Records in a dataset
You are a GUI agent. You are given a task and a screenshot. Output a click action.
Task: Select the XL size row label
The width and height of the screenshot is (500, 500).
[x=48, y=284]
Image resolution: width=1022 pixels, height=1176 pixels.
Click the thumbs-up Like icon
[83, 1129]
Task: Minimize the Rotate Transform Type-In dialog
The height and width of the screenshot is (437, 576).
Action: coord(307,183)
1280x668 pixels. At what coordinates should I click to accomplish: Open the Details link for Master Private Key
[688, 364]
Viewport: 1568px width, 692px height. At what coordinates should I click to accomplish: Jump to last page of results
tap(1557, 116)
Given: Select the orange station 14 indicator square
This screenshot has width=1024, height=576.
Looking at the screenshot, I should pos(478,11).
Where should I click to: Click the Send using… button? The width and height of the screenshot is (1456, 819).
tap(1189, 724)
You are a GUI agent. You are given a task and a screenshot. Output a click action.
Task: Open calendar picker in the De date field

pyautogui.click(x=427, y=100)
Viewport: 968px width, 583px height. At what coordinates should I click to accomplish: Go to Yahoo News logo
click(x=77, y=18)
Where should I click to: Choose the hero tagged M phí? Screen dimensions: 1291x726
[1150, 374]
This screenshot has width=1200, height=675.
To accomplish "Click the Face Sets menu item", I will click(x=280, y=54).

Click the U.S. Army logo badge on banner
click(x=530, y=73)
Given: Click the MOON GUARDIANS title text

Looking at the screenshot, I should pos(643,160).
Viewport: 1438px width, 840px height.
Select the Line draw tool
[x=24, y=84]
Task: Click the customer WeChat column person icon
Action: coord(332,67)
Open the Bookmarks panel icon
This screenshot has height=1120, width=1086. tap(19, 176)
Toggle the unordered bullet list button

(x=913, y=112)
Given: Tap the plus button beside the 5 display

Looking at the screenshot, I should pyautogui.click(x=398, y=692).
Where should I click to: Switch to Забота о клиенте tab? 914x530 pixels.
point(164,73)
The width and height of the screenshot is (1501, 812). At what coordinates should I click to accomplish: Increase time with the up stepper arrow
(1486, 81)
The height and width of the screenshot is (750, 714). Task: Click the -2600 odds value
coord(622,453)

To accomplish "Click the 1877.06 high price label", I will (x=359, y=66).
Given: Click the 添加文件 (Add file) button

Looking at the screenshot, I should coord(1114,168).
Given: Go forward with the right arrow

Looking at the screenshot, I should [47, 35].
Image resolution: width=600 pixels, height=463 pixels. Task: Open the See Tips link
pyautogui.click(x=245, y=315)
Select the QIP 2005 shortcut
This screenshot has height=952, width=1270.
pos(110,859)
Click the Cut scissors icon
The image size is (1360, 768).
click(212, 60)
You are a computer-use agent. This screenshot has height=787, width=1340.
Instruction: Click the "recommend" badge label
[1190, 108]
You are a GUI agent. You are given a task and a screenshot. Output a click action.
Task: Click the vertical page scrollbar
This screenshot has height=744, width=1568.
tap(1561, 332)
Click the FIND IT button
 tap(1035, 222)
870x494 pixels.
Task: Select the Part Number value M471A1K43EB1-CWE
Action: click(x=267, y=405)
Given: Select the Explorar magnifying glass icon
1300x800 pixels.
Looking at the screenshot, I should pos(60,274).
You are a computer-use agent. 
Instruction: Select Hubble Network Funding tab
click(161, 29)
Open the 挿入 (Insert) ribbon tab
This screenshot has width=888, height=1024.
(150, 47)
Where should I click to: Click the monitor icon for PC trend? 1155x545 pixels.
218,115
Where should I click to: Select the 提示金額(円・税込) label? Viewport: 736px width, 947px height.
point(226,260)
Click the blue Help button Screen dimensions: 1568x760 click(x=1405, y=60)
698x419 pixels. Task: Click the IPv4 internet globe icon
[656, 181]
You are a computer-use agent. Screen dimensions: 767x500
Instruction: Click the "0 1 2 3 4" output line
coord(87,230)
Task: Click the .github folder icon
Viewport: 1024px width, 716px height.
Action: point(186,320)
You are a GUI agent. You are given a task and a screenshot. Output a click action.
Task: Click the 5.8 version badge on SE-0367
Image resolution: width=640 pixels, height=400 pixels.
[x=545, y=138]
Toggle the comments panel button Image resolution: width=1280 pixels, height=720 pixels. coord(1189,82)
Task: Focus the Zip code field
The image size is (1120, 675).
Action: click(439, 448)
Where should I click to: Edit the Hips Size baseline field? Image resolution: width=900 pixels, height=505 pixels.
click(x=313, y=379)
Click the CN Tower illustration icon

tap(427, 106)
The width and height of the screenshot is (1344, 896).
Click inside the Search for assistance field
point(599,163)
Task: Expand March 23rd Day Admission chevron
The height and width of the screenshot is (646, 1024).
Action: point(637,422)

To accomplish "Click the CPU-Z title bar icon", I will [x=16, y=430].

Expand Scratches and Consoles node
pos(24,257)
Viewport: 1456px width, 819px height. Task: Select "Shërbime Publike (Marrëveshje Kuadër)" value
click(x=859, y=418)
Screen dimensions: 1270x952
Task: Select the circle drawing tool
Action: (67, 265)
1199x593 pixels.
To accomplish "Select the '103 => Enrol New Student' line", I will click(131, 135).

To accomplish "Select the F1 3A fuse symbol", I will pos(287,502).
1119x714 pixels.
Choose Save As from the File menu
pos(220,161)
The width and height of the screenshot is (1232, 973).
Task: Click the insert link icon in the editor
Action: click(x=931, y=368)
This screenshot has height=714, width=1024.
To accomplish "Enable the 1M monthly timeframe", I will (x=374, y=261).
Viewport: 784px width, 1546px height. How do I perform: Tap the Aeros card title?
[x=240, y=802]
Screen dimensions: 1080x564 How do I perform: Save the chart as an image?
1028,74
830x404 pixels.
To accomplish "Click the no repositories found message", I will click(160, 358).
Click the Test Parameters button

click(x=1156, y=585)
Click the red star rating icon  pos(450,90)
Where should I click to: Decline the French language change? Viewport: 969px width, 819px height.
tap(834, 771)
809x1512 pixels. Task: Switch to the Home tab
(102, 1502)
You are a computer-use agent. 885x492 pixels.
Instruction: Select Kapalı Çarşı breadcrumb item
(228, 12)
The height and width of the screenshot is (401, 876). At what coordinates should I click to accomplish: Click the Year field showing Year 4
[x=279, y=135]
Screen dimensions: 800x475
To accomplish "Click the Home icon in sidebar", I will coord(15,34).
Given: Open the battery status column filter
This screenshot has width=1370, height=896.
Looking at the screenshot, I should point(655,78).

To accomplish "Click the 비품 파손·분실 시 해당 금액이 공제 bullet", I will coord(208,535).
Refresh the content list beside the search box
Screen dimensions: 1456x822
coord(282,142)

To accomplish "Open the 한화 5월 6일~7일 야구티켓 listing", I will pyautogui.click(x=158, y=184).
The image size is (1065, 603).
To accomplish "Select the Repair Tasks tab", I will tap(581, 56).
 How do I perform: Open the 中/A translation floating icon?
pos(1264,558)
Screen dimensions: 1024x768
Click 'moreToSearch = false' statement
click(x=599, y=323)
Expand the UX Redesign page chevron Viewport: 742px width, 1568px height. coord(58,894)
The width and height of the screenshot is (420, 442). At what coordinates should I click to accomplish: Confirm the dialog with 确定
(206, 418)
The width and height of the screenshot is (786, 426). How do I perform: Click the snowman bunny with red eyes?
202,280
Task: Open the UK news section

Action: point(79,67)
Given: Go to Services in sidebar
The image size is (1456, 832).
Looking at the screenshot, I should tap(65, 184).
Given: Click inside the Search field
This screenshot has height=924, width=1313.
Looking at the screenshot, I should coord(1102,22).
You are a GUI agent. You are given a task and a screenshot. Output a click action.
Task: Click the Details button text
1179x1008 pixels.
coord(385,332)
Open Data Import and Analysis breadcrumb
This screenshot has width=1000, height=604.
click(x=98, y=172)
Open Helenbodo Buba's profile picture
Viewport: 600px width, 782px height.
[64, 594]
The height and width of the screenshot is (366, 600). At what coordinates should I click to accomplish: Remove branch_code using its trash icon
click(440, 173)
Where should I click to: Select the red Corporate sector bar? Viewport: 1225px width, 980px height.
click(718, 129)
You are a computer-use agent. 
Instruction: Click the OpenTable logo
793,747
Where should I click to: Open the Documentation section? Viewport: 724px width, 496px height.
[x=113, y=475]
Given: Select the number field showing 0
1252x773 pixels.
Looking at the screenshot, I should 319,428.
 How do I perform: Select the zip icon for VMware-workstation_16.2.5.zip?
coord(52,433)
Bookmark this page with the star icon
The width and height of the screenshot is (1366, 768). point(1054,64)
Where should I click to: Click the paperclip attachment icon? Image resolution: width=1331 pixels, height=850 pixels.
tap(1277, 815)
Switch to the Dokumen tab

Description of the task
Please extract every line of the data above that contains the word "logo", copying each line in full.

Response to the task
Viewport: 968px width, 583px height. At what coordinates should I click to accomplish: Go to Yahoo News logo
Click the U.S. Army logo badge on banner
Instruction: Click the OpenTable logo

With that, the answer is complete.